#### Exercise aim:
Print word for word the lines of the items starting with the line that contains "Switch to the iSpring Suite 11 tab" and going on through the line that contains "I will coord(232,41).", including both of those lines and nothing else.

#### Source records:

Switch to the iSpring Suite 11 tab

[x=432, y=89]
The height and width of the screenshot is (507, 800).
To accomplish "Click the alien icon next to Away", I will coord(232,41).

==

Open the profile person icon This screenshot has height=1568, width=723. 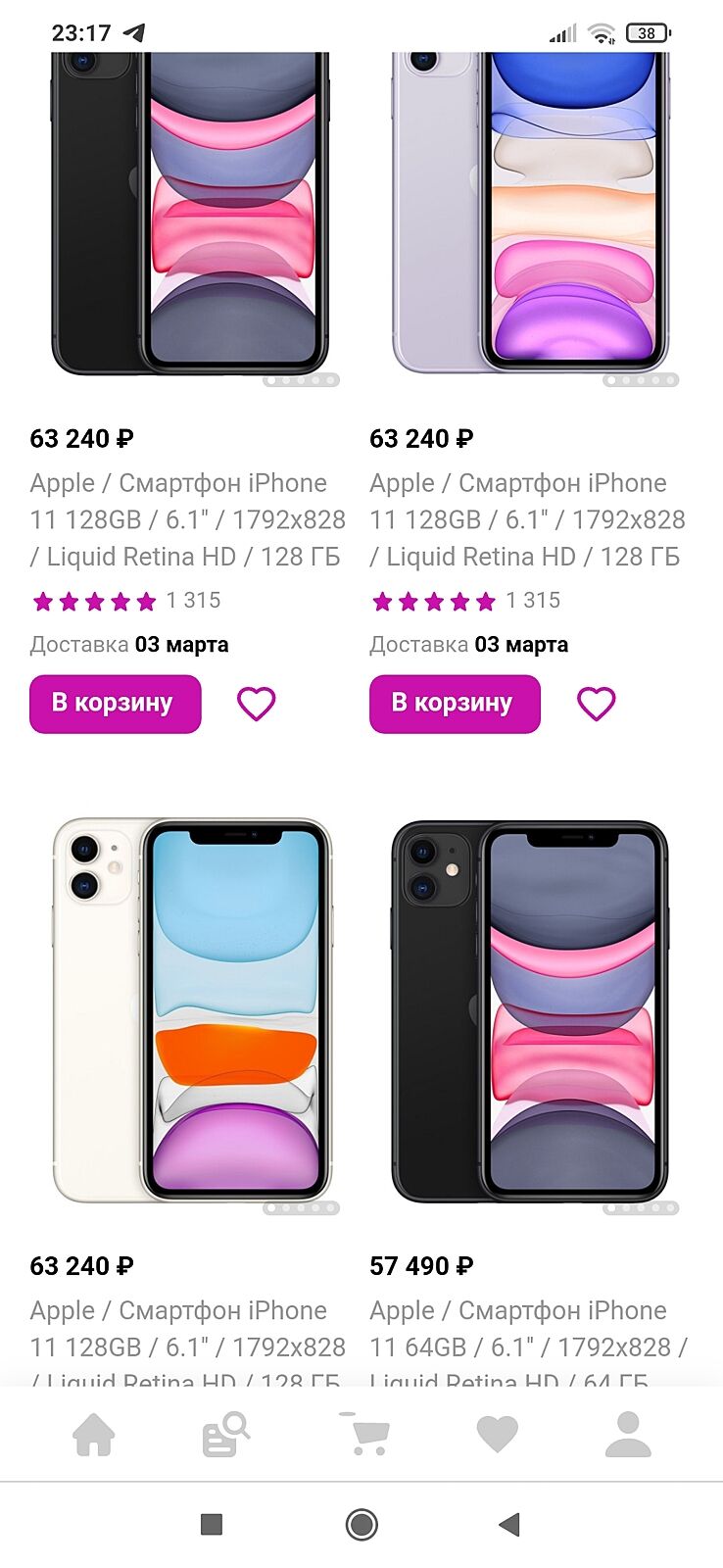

#### Solution to this problem:
Switch to the iSpring Suite 11 tab

[x=432, y=89]
The height and width of the screenshot is (507, 800).
To accomplish "Click the alien icon next to Away", I will coord(232,41).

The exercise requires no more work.